__Required action__. Which lines of the entries contain the string "window"? Please find them and copy them.

- Opening Delimiter -

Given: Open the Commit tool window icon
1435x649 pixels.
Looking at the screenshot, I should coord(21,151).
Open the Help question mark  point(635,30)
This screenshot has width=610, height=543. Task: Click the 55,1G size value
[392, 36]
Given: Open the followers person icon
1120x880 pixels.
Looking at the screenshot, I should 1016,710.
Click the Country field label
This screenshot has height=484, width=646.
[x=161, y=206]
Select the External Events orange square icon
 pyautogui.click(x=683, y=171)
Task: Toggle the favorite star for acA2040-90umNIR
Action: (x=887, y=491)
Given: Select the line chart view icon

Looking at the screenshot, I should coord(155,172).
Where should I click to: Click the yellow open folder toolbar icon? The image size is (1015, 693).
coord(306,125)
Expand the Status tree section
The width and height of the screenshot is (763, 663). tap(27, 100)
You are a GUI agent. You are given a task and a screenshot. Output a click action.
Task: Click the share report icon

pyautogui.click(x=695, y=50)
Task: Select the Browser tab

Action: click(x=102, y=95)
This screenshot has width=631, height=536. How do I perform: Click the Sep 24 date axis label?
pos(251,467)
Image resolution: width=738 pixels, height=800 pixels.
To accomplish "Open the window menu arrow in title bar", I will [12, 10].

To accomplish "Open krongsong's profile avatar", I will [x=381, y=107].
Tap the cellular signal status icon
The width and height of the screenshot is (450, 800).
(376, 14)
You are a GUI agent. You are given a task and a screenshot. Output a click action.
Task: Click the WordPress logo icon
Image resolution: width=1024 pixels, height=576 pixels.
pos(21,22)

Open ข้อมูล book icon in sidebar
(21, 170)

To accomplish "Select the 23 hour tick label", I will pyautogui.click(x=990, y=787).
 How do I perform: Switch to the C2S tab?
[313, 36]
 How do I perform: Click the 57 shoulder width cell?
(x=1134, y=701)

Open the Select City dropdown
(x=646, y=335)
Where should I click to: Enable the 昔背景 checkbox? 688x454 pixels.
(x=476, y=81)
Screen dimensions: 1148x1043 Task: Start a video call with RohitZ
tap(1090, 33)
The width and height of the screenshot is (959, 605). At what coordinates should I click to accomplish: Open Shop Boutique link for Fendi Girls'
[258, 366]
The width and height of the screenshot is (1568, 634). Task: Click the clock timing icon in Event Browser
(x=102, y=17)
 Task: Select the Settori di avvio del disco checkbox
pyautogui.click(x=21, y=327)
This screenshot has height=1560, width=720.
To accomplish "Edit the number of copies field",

- Closing Delimiter -

__Response area__.
Given: Open the Commit tool window icon
To accomplish "Open the window menu arrow in title bar", I will [12, 10].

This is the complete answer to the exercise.